But the Public Realm scheme — which once completed is supposed to attract investment — has caused controversy.

Danielle Loughrin (20), a student, described the town centre as an eyesore.

“It is one big traffic jam. People coming into town can't get parked. It is so busy with traffic going through the main road. A lot of people go elsewhere,” she said.

Young mum Niamh Moore (22), from Lurgan, complained that the roadworks had made shopping difficult.

“It's a hassle coming though the town now with a pram. They said they were widening the streets to make it easier for people, but the kerbs are too high and the pavement is uneven.”

A lack of variety was also on the minds of locals.

Kathryn Lindsay (26), a bank worker, said: “If you want chip shops and pubs and pound shops it is great, but for anything else it is a stretch — it's not great for a variety of shopping.”

But there were residents, however, who were concerned about the dissident threat.

Irene, a grandmother in her 60s, said she was “too scared” to give her second name.

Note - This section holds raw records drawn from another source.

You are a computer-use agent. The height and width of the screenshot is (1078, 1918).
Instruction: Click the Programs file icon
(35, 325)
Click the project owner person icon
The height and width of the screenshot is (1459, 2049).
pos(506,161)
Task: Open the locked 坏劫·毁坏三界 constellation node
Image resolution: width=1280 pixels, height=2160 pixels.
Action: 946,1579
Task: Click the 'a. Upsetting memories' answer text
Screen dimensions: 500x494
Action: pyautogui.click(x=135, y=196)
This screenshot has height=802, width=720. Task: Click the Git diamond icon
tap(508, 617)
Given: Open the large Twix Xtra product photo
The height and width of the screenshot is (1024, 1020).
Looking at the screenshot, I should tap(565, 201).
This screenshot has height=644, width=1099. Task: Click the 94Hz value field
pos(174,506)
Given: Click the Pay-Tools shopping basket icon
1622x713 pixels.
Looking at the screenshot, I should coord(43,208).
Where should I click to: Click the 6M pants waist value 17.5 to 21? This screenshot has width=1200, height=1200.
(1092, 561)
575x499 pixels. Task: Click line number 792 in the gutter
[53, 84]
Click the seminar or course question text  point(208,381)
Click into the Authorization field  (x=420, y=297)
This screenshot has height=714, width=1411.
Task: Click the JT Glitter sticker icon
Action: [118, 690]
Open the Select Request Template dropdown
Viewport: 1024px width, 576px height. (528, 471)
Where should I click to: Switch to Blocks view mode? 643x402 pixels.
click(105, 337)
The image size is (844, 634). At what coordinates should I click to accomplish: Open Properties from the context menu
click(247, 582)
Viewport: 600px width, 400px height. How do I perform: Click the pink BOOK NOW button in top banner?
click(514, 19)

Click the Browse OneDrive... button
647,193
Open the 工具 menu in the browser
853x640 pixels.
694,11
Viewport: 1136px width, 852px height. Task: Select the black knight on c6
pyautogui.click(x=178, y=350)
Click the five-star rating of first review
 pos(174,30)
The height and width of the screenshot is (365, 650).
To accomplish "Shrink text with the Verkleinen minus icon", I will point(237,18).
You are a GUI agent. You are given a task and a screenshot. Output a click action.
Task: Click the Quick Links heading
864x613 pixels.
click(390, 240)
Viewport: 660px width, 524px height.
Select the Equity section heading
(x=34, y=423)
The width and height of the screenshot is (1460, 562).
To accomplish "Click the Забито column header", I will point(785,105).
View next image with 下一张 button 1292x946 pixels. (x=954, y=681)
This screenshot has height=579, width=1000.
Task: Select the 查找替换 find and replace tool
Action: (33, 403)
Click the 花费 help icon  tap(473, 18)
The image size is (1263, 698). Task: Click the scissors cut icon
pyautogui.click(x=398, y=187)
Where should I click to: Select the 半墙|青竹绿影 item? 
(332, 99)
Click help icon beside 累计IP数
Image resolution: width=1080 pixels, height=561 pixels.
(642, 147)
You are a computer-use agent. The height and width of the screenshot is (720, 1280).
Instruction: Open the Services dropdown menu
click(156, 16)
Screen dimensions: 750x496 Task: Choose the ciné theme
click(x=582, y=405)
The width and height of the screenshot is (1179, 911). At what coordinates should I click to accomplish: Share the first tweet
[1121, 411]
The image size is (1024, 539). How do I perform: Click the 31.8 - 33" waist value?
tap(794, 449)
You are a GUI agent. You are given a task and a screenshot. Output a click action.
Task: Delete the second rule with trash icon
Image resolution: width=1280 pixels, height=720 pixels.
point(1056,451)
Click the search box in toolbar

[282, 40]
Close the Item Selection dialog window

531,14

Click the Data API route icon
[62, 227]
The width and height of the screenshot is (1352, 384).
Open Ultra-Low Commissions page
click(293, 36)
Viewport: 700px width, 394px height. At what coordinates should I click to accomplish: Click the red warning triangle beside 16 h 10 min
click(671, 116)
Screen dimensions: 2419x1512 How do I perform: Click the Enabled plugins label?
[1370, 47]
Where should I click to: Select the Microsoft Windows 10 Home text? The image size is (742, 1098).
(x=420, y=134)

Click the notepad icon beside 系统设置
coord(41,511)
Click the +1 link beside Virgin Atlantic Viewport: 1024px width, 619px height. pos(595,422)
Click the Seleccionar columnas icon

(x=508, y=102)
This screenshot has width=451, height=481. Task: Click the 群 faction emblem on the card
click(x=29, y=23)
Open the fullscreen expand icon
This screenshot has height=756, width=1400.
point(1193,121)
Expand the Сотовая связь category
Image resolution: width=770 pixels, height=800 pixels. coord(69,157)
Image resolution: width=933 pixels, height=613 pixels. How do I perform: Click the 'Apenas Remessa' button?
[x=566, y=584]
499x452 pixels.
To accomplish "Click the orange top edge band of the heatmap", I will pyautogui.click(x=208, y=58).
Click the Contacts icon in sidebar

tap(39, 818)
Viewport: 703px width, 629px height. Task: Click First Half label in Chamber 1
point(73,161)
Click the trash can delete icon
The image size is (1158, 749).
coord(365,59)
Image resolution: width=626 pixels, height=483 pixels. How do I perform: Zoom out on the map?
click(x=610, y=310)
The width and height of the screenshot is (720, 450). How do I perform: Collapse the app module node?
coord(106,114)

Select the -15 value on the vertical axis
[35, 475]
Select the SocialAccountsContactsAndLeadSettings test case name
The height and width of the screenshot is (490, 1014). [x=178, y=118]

“The problems are the dissidents, drugs and young people drinking. These are big issues in Lurgan — drugs especially.”

Anne White (47), from Lurgan, voiced concern about anti-social behaviour in the town.

“I remember when my mum used to take me into Lurgan as a child to the parks at the weekend — but now I wouldn't let my son go near them. It attracts young people, drinking and fighting, and I don't think it's safe.”

However, it is not all doom and gloom.

While many are concerned about the loss of trade in the town, there is a strong will to make Lurgan a success. And local traders speak of how the business community regularly meets to discuss future projects.

And although concerns about the future have been voiced, there are some who feel proud of the town.

What you said...

Robbie White (71) retired

“I've lived here all my life. It isn't a bad place to live.

“If you go down to the end of the main street and further on, on a Saturday night there is no one to be seen. Of course there needs to be more life in the town, but what can you do?”

David Johnston resident

“The Public Realm Works has made driving through the town centre a nightmare.

“It has caused more congestion.

“ If you get stuck in traffic it can be annoying, it's not a total disaster but it is an inconvenience.”

Robert Courtney (26) unemployed

“There are no jobs here, that's my main issue. I have to start looking further outside Lurgan, like Portadown. I've been looking for about two years now and it is hard. But I'm raising a child here. I think it is a safe enough place to do that.”

Paul Mitchell (25) resident

“I've spina bifida. My main problem is access into shops, the aisles are sometimes too narrow when I am on the scooter. There is also an issue with anti-social behaviour. Last week I had a firework thrown at me by a crowd of young people.”

Carol Copeland resident

“I think one of the big things is the dog dirt on the streets, it's everywhere. The council need to take more action. In fairness, the council do try to clean it up in the town centre but it's everywhere else. People don't clean up after their dogs.

Gary Uprichard (19) works in Lurgan

“I live in Aghalee so I don't actually live in Lurgan. I have been working here as an accountant all summer, |so to be really honest I wouldn't really come here unless I had to.

“There really isn't much to do in Lurgan.”

David Isreal (18) trains in Lurgan

“I do retail training here in Lurgan – that is why I am here.

“I would spend a bit of time hanging out in Lurgan. It's OK but there's not that much to do. I think it could do with less traffic and make more room for pedestrians.”

Margaret McConville resident

“Pound shops, pubs and takeaways — that is Lurgan. It needs more shops.

“Yes it has some nice gift shops but there is a lack of different clothing stores. I work in the town centre and every lunchtime I find myself going into the same stores.”

Rachel Shanks (17) student

“I think the people in Lurgan are really friendly.

“But there needs to be better shops, I don't think there are enough shops for young people for make-up and for clothes; we would go to Portadown and even Belfast for clothes.”